More than eight in 10 (84 per cent) of new pet parents admit that they’ll be bringing their pooch to work when offices reopen and would even turn down a job if dogs weren’t made welcome.
Aged 25-40, our Pupsters – like famous dog lovers Katie Perry and Lewis Hamilton – tend to live in urban areas and do their best to reduce their carbon pawprint whilst going to significant lengths to ensure their furry friend has everything it could ever need.
Not restricted to offices
According to the study by purposeful pet food brand Edgard & Cooper, Pupster behaviour isn’t restricted to the office.
Ensuring their dog’s every need is seen to, 15 per cent put on dog-friendly podcasts when they go out while nearly a third (29 per cent) have a pet camera at home to keep an eye on – and even chat to – their pup when they’re out and about.

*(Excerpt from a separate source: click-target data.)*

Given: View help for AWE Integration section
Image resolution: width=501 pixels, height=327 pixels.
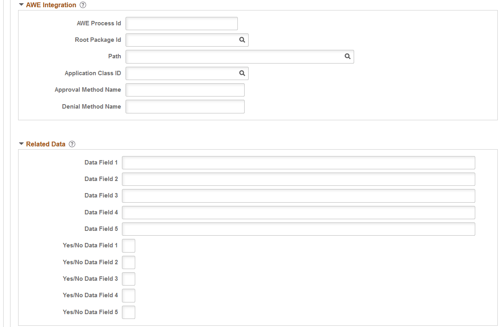Looking at the screenshot, I should tap(83, 4).
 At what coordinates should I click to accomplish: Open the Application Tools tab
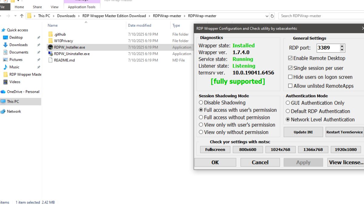[x=82, y=7]
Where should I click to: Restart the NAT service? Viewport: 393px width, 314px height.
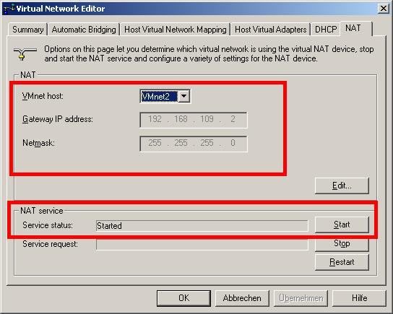[342, 262]
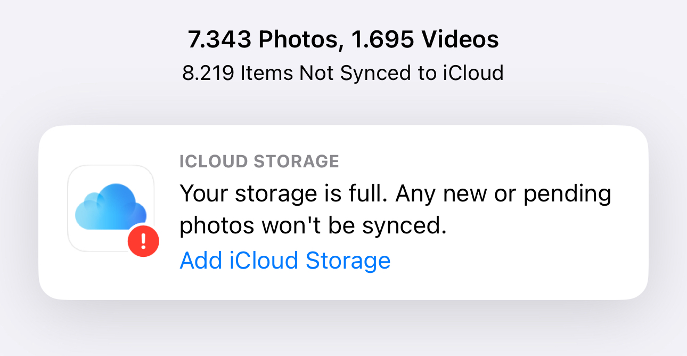The height and width of the screenshot is (356, 687).
Task: Click the red exclamation alert badge
Action: pos(143,241)
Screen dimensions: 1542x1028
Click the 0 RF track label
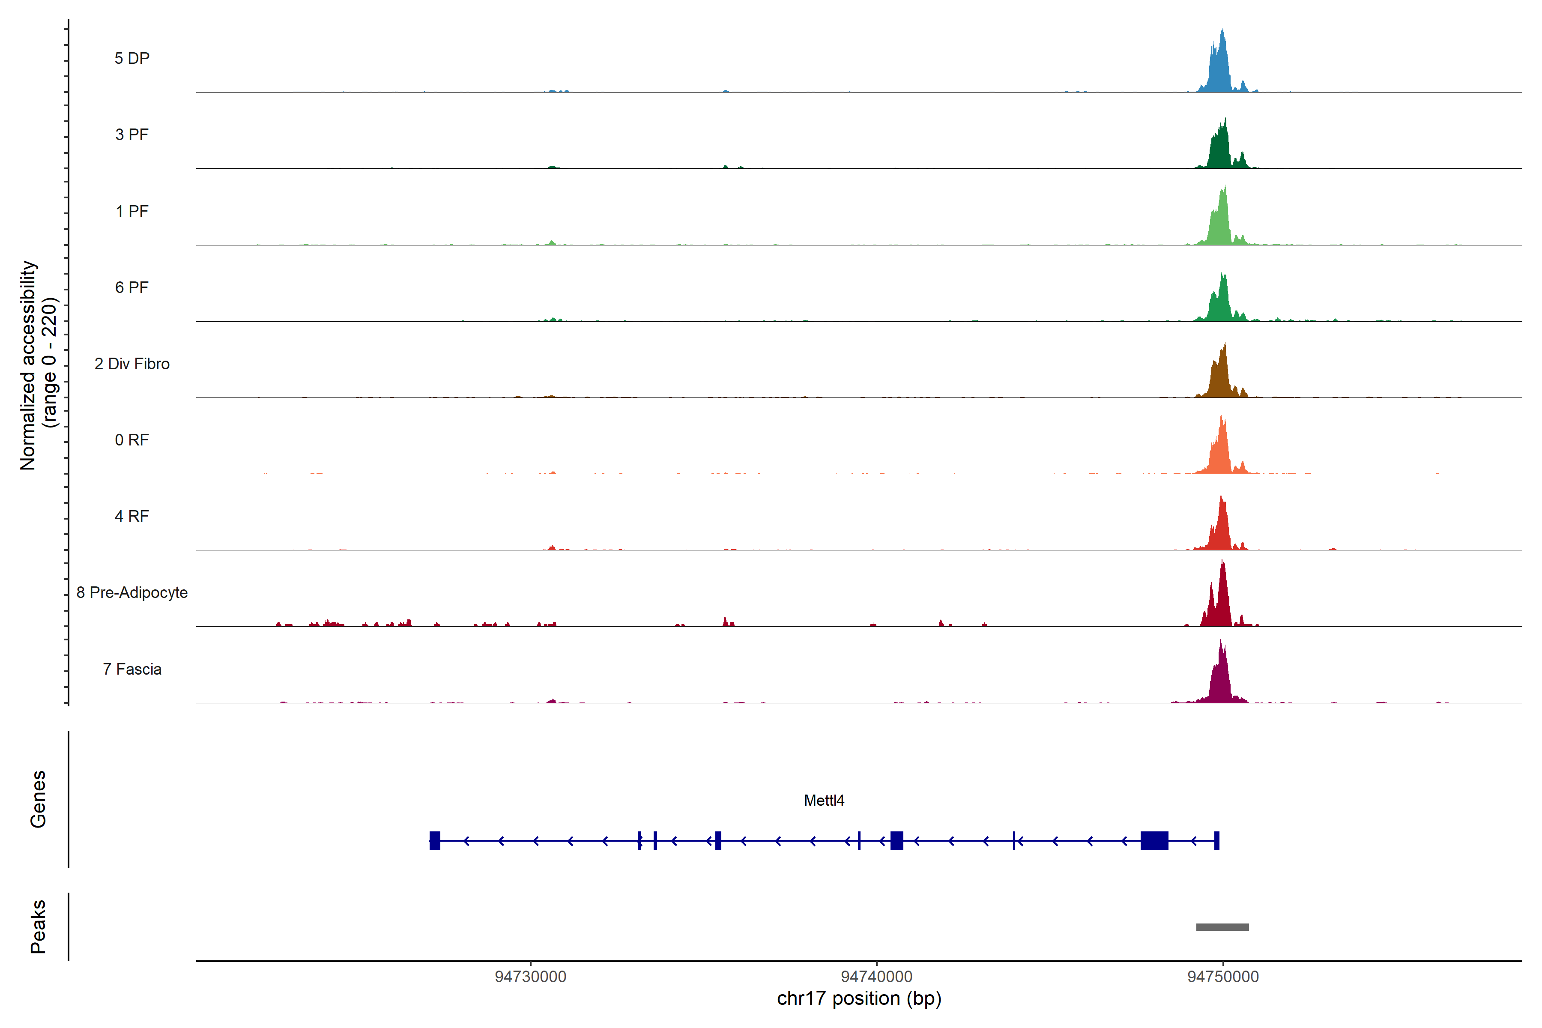pyautogui.click(x=132, y=440)
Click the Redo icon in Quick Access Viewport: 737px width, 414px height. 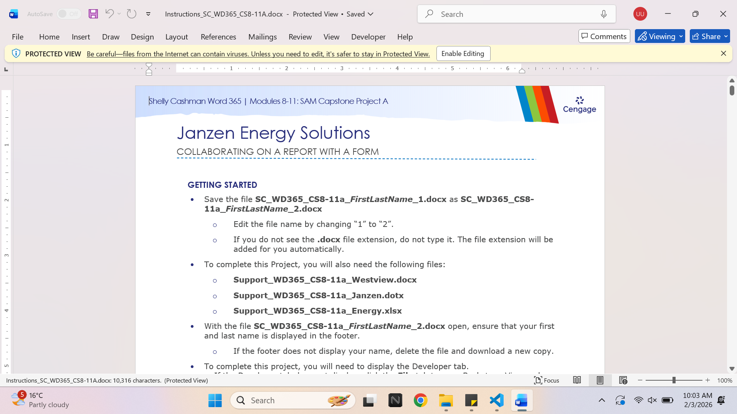pyautogui.click(x=132, y=14)
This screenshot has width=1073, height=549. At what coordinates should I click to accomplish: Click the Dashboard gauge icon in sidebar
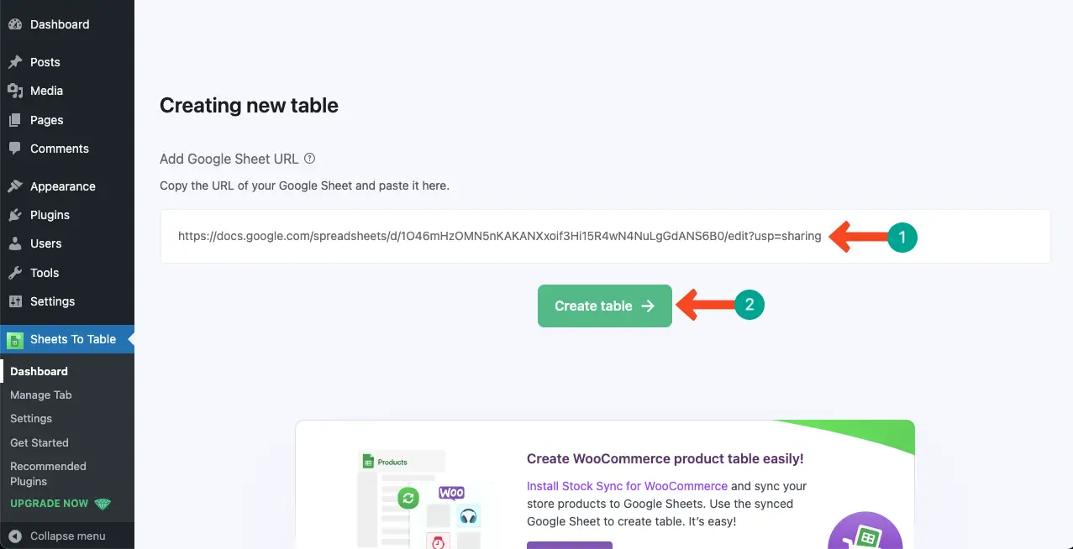coord(14,24)
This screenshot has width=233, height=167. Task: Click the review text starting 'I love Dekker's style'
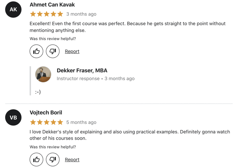coord(130,135)
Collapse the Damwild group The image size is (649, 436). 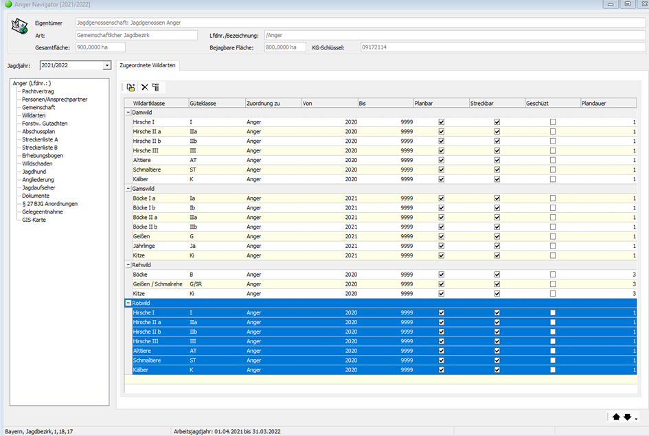pos(128,112)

What’s more, 29 per cent of new pet parents said they have significantly changed their daily routine to accommodate the wants and needs of their dog.

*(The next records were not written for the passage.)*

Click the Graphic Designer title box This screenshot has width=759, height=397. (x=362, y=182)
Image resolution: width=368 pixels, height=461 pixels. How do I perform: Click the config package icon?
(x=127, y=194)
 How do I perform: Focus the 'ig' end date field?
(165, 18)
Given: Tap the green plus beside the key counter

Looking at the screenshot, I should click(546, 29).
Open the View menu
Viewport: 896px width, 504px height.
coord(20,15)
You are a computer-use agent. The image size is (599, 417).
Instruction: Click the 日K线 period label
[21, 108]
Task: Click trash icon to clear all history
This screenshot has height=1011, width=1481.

In fact, 44 per cent said their dogs sleep in their bedroom and nearly a quarter (24 per cent) admitted they prioritise their four-legged friend over their partner.

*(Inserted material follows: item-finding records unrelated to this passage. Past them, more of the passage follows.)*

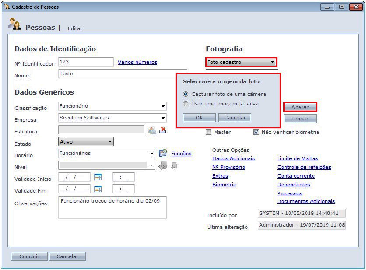This screenshot has width=366, height=270.
Task: Open the calendar picker for Validade Fim
Action: pyautogui.click(x=98, y=189)
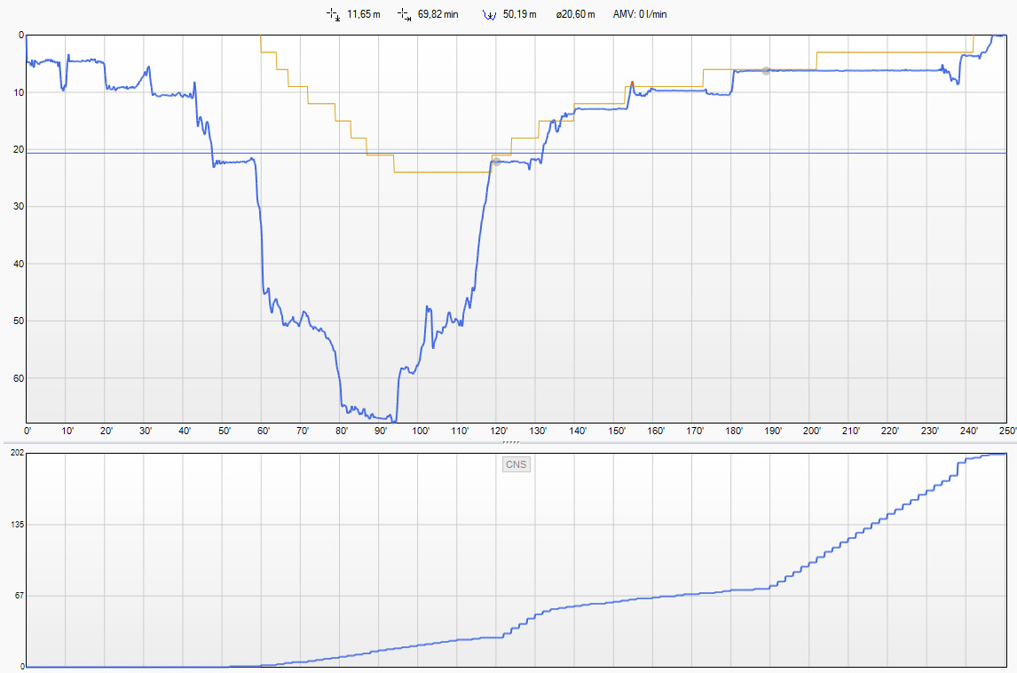Click the splitter grip between the charts
Viewport: 1017px width, 673px height.
tap(510, 441)
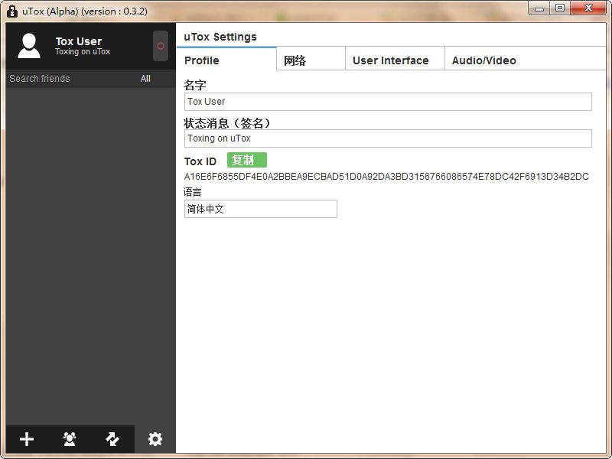Open the create group chat icon
The height and width of the screenshot is (459, 612).
click(x=70, y=439)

The findings also revealed Pupsters’ concern for the planet.
Six in ten new dog owners consider their dog’s carbon pawprint when making any purchase for their pet, with Edgard & Cooper reporting soaring demand for petfood packed responsibly and more than two thirds of survey respondents (69 per cent) trying to only buy sustainable toys.
Nearly half (49 per cent) are keen to feed their dog less meat – compared to less than a quarter of established dog owners (23per cent) who have had a pooch longer than 18 months, or have multiple dogs.
And in another move taken straight from the ‘helicopter parent’ playbook, one in four (25 per cent) said their dog’s poo has become an almost daily discussion point.
Not just for the office
The poll of 1,000 new dog owners and 1,000 long-term down owners between 18-55 years old from the UK also found it’s not just offices and conversations that Pupster dogs are taking over.
Forty-seven per cent of Pupsters have created an Instagram account for their pooch, with 78 per cent posting more regularly on their dog’s account than their own and the same number admitting their dogs have more followers than they do.
And while the world might be opening up again, Pupsters are more likely to be found closer to home.
Nearly half (46 per cent) said they are less likely to go on trips abroad now and instead go on UK pet-friendly holidays and 46 per cent choose pet friendly places when they go out so their dog can go with them.
Eddy Yuen, Marketing Pack Lead UK at Edgard & Cooper welcomes the shift in behaviour, which looks set to continue, saying: “The increasing importance of the role pets play in peoples personal lives comes as no surprise, but it’s positive to see people are also highly aware of the impact choices for their pets have on the planet.
“Whilst it’s a trend we see more prominently with recently homed dogs we firmly believe everyone can be a bit more ‘Pupster’.
“We hope that, as people talk more about the impact their decisions have on the planet, everyone embraces lifestyle choices for their best furry friends which reduce their environmental pawprint while also giving them the best care possible.”
Edgard & Cooper is on its own mission to tread lighter on the planet and help pet parents everywhere do the same.
Fully recyclable paper-based packaging across their dry food/treats ranges, and ambitious 2025 zero carbon targets (as part of their Zero Pawprint plan) are just a few things they are doing to lead the way.